Ontem, domingo, dia 19, finalmente Maria Eduarda Moraes, a “Duda”, de 25 anos, pode prestar homenagem ao marido. Na despedida de Jordan Schneider ela não teve como comparecer ao velório e sepultamento. Estava internada em estado muito grave. Por isso agora organizou a homenagem. Mesmo ainda com dificuldades para caminhar, participou com andador, junto com os sogros Lurdes e Roberto, pais de Jordan, que estão cuidando dela desde o dia do acidente, mais demais familiares e amigos. Todos de branco, algumas camisetas com foto de Jordan, soltaram balões brancos e azuis, caminharam até o cemitério, onde foram feitas orações e padres deram a bênção na sepultura.

Jordan Schneider morreu em acidente em abril na RS 122 após ser atingido por um automóvel
– Facebook/Reprodução
Crédito: Bombeiros do Caí

O acidente ocorreu no último dia 19 de abril, um domingo, quando na altura do quilômetro 5 da RS 122, no bairro São Martim, o casal foi atingido por um automóvel Fiat Palio, com placas de São Sebastião do Caí. Jordan, de 23 anos, não resistiu e veio a falecer. Ele foi sepultado no dia seguinte em Tupandi. Já Maria Eduarda sofreu diversas lesões, sendo socorrida pelos Bombeiros Voluntários Caienses, encaminhada ao Hospital Sagrada Família, do Caí, e depois removida para o Pronto Socorro de Canoas e posteriormente transferida para o Hospital Universitário da Ulbra. A motorista do carro, de 40 anos, chegou a ser presa em flagrante por embriaguez ao volante. Conforme a Polícia, a embriaguez foi comprovada por bafômetro e ela já tinha antecedente pelo mesmo crime em janeiro. Após ficar recolhida, teria recebido o direito de responder ao processo em liberdade, aguardando julgamento.

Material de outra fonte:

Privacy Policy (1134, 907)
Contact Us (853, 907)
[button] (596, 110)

Após caminhada teve homenagem no cemitério
– Reprodução/FN

Maria Eduarda, pais e demais familiares e amigos sentem muito a falta de Jordan. O casal morava junto desde 2013, no bairro Vida Nova, em Tupandi. Ela segue morando com os pais do rapaz, que lhe cuidaram, já que necessitava de auxílio especial, por estar na cama ou cadeira de rodas. Mesmo voltando a dar os primeiros passos, na parte emocional ela diz que ainda está muito abalada. “Foram sete anos junto e nem sequer pude me despedir dele. Não pude ir ao sepultamento, pois estava hospitalizada. Sinto muita falta dele, pois estávamos sempre juntos em todos os lugares. O meu psicológico está realmente destruído”, declara. Além da saudade do marido, ela demonstra indignação pelo sentimento de impunidade, já que a motorista do automóvel está em liberdade, tendo ficado dois dias presa. Diz que continua acompanhando o andamento do processo e uma nova manifestação deve ocorrer pedindo por justiça, assim que for marcado o julgamento.